In the Winter 2021 Catalyst article, “Museum Treasures: The Jones-Miller Site Collection,” we introduced readers to a new collection at the Denver Museum of Nature & Science. Since that time, we have been working hard to complete inventory, catalog and rehouse the 41,000 bison bones in the collection. In this article, we offer some updates. 

Caring for the Jones-Miller Legacy Collection

Written by: Natalie A. Patton and Amy M. Gillaspie; Produced by: Maurilio Tapia 

Spring/Summer Issue

When we moved the collection from the Smithsonian Institute to the Denver Museum of Nature & Science, all the bones were carefully packed in boxes and organized by type of bone, following how they were organized at the Smithsonian. This meant, for example, that all of the ribs were housed together, all of the femurs were housed together and all of the toes were housed together. This method of organizing a faunal collection is useful toanswer some research questions, so we decided to keep it organized in this way while adding an additional step of organizing it based on the location it was excavated from. To organize it this way, we first had to understand how the site was excavated.  

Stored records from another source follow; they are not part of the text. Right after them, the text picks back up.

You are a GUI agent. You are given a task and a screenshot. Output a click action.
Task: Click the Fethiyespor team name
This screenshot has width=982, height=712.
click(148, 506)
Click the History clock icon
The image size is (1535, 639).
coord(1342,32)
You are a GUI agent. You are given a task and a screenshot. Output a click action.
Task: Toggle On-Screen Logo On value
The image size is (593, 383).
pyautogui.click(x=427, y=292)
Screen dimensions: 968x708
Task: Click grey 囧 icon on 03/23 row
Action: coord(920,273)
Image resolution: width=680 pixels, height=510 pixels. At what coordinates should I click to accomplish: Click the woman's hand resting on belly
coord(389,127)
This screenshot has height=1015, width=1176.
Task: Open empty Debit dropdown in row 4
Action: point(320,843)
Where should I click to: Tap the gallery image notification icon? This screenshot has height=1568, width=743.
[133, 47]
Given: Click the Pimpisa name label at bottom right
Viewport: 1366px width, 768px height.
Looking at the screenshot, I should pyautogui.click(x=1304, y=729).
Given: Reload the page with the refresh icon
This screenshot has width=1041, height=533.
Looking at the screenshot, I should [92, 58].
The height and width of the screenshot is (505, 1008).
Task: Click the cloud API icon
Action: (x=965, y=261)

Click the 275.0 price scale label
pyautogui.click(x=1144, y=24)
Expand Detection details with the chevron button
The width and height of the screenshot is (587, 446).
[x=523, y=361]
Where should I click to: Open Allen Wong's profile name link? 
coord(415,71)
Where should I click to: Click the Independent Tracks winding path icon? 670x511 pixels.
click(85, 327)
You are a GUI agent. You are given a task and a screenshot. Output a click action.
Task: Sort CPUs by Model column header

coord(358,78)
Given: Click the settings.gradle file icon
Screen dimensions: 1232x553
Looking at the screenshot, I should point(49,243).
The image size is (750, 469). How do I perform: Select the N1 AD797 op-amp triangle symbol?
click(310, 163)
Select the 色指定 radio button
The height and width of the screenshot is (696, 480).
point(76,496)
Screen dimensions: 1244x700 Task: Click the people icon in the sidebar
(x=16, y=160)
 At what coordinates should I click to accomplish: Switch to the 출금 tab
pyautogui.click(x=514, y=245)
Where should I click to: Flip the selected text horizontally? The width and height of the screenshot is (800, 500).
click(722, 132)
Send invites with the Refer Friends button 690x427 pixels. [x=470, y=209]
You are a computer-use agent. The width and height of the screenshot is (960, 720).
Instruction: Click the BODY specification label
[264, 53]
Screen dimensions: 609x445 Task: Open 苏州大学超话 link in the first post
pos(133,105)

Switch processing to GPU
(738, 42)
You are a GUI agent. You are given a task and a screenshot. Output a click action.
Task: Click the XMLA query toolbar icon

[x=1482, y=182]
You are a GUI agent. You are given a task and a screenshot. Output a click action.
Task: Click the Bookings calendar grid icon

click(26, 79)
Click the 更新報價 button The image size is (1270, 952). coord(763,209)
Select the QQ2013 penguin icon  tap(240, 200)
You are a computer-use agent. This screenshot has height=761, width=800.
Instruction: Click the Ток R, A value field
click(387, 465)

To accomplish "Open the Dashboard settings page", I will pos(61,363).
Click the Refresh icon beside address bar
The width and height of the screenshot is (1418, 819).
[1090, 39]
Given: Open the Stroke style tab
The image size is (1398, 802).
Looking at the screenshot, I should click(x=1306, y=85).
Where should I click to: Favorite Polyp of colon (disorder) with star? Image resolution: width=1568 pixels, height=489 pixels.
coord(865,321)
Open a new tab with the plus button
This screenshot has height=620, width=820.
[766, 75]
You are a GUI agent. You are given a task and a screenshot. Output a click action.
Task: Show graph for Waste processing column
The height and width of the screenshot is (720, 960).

At the Jones-Miller excavation, which took place from 1973 to 1975, archaeologists divided the site into 2x2 meter squares, which we call units. They gave each of these units a unique number designation based on a grid they outlined over the site. They labeled the rows “A” through “O” and the columns  “100” through “112.” This means that a unit label consists of a letter followed by a number, such as unit “J103” or “M107.”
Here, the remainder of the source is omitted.